Each time I write about Listening, more ideas for future posts bubble up. Now I have a long list of topics around Listening and am trying to trust some organic process to know what to write about next and how to organize and shape this project. One thing I really like about blogging is you can jump around a bit or a lot. But still, decisions must be made. And I woke up (before dawn) with a question about where to go next. Do I continue in an organized fashion and discuss another condition for Listening? Or do I cut to the chase, so to speak, and say more about where I am ultimately heading with this topic, to what is so juicy about all this for me, but which in writing about it, also leads me to feeling more vulnerable and exposed? Each side presents its case and argument, back and forth. And then a third voice enters the fray saying, “Give it up.
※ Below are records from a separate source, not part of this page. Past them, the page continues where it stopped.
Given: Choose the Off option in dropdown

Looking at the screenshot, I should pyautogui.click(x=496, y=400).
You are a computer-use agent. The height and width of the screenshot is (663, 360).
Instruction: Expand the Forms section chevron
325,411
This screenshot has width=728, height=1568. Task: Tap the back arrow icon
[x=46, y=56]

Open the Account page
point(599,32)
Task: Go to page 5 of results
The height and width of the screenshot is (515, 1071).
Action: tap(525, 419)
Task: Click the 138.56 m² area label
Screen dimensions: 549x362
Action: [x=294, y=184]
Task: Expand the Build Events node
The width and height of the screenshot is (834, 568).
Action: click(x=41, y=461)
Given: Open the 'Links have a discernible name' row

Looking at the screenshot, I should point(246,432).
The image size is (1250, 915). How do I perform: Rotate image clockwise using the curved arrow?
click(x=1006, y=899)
Who cares either way? ”And the other voices stop dead in their tracks as this voice carries on with a flood of insults. “How did you ever believe you have anything new to offer anyway?” And so on, until my heart feels heavy and I feel I have lost all interest in carrying on with the project at all. I seek a form of distraction.
But before I can find one, another voice pipes in, “Get a grip!” This voice is new to the hubbub. “It doesn’t even matter if anyone else thinks it is important. YOU DO! Don’t worry if you are saying anything new. Just write. And it doesn’t matter which topic you choose to write about next. You can figure it out as you go.” OK then.
And shortly after, I received an email from dear friend, Krista, with her thoughtful observations and questions about my previous post, the gist of them being, ‘but there are toxic voices as well. Surely we don’t listen to all of those. We need to set boundaries...
Yes, yes, yes. Thank you for helping me clarify, Krista. I don’t know about you (who are reading this), but I feel bombarded at times by voices and messages from outside and inside of me. I can’t listen to all of them and it would be so harmful for me if I did. Ultimately it comes down to trusting myself to discern which voices are the crucial ones, and which speak from a deeper place. I am not suggesting only the positive ones are worth listening to, but which ones ring true and are life supporting?
As Krista also noted, these are often the quietest ones, the silent ones even. And if I may, Krista, I would like to quote you again:
“We have a lot of loudness around us and it is okay to turn the volume down and give space to the things (trees, rivers, insects) that cannot speak directly to us.”
Oh yes! Which is close to the heart of what I am really hoping and trying to write about.